Le lendemain, je me sentais de nouveau moi-même. Je n'étais plus "Mademoiselle-la-furie-qui-détruit-tout-sur-le-passage-de-ses-colères".

Ce jour-là donc, j'ai même salué le voisin du dessous, qui m'a regardée de travers, (je ne vois pas pourquoi), je suis allée voir Annie avec la ferme intention de m'excuser, mais elle n'était pas là. Ou peut-être a-t-elle refusé de m'ouvrir. Tant pis, je reviendrai un autre jour.

Aujourd'hui, nous sommes deux jours après l'aveu du frère de Lauris.
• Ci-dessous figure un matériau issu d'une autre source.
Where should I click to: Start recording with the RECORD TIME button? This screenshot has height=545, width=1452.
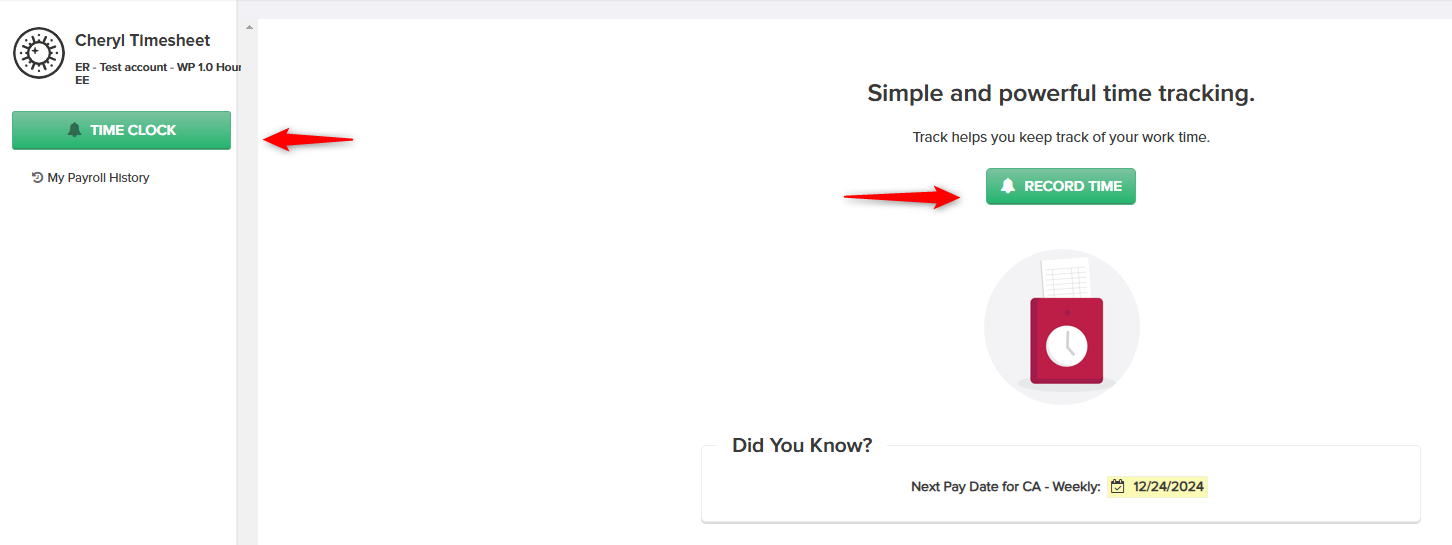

Tout d'abord, j'ai pris le bus plus tôt que prévu, car je veux poster un courrier d'excuse chez Annie.

"Chère Tante Annie,

Je suis passée hier, mais tu n'étais pas là. Je suis sincèrement désolée de t'avoir provoquée et de mon comportement vis-à-vis de toi. Vraiment, je regrette. Je ne sais pas ce qui m'a pris et ce n'est pas une conduite à avoir. Tu n'es pas obligée de me pardonner, mais je te promets de faire plus attention à mes propos à l'avenir. Je repasserai prochainement.

Encore pardon de t'avoir oûtrée,

Bonne semaine à toi et tes chiens.

Nathalie."

En relisant ma lettre, j'avais l'impression d'entendre le discours du petit frère de Lauris. Je lui apporterai un cadeau d'excuses le jour où je reviendrai me faire pardonner.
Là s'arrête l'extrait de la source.